障害、不祥事なにかと良くないことがあった際に謝罪と共に使われる使われる言葉
『原因を究明し再発防止に努めていきます。』
最近、聞くだけでめまいがするようになってきました。
ここからはSEの人為的ミスによる障害を想定して書きます。
システム障害の大半は人が何らかの手を加えた時に発生する。そうであれば、システムに手を加えなければ良いのではないか?当然、そう言うわけにもいかない。電子機器であるハードウェアは寿命が短いし、ソフトウェアはすぐに時代遅れになってしまう。システムがシステムとしての機能を維持し続けるには、常に人手による変更を加えながら運用していく必要がある。当然、人のやる作業なのでミスが発生する危険が至るとこに存在する。
用意した手順の通りに作業を実施しなかった。別の方法でも結果が同じだと思った。(やろうと思ったことが違った:ミステイク)
用意した手順の通りに作業を実施したつもりだった。しかし、結果的にできてなかった。(思ったような操作がてきてなかった、手がすべった:スリップ)
用意した手順を飛ばして実施した。実施し忘れた。(実施内容の漏れ)
用意した手順で作業が開始できなかった。(前提条件が違った、現状の調査不足)
設計時に正しい設計方針を理解できてなく、結果的にデタラメな設計だった。(やろうと思ったことが違った:ミステイク)

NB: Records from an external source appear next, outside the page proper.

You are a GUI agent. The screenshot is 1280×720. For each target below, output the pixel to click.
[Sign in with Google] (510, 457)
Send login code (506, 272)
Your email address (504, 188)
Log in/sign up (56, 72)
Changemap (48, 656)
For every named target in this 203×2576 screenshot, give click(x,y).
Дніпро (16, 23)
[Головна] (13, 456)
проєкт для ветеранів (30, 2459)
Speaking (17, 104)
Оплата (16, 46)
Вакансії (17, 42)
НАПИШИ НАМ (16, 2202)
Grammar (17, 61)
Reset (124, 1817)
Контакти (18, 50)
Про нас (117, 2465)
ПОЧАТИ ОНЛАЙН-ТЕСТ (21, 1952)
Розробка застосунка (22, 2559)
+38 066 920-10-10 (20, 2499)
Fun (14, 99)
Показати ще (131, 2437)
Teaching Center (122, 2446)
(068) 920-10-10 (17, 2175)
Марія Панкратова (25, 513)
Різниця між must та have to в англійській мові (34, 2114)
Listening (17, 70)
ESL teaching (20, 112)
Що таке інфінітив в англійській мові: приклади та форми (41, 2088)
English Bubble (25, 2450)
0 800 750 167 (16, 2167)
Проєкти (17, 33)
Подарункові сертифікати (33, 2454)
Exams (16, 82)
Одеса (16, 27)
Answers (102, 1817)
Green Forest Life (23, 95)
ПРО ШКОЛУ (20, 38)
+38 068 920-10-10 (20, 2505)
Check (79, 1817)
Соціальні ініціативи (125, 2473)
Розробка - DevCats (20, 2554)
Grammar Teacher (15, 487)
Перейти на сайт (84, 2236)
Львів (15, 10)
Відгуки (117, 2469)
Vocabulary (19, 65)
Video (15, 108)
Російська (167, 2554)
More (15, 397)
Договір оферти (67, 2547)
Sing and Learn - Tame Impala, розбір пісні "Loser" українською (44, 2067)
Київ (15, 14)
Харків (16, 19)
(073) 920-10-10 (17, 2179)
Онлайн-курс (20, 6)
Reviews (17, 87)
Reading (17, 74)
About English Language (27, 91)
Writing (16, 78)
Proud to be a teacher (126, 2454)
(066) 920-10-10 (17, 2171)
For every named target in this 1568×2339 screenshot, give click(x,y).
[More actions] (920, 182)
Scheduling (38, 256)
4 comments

設計時に正しい値を記入できていなかった。転記したつもりだが実際は別の値が書き込まれてた。(思ったような操作がてきてなかった、手がすべった:スリップ)
設計時に設計対象箇所が足りてなかった。(実施内容の漏れ)
設計時に設計した値がすでに別用途で使われていた。(前提条件が違った、現状の調査不足)
ここでは、作業実行時と設計時のふたつの工程と、4つの失敗モードで例を考えてみた。
こんなイメージで、あらゆる工程でいろいろな失敗モードが発生する。
『そんな馬鹿な』
と思うかもしれない。
それでも実際に仕事と言う普段と違う精神状態の中では日常茶飯事である。
いずれにしても1人でやると絶対間違える(人間なので)。なので、2人で確認する。
それでも失敗したら・・・
3人で確認する?
それだと、コスト(人件費)に対して得られる効果が薄い。
人を責めずに仕組みを責めろと言うセオリーがあるというので、仕組化を行う?
作業のタスクリストや手順、チェックリストを整備することになるが、細かく具体的に書くと、ボリュームが増える割に、ピンポイントでの対策となり効率が悪い。すぐに類似の失敗が発生する。
逆に幅を持たせて抽象的に書くと、一部のメンバーが内容が理解できずチェックできなかったり、読み飛ばしたりしてこちらの場合でもすぐに類似の失敗が発生する。
そして失敗が発生する度に再発防止を考える。
仕組みの作り込みがある一定ラインに到達すると、再発防止を検討した結果、得られるものが非効率性だけに収束してしまうのかもしれない。
それでも、SEは失敗を振り返り再発防止策をたてなければならない。
それは答えの無い永遠の課題とも思える再発防止に取り組み、傷ついて、疲弊して、その結果でようやく仕組みの重要さや注意深さ、失敗の予感の感度が身に付くのだから。
あえて鋼の錬金術師から言葉を借りよう
『痛みを伴わない教訓には意義がない。人は何かの犠牲なしには何も得ることはできないのだから。』
人類はまだ痛みを伴わずに、自分のこととして教訓を得られる境地には到達できていないのではないかと思う。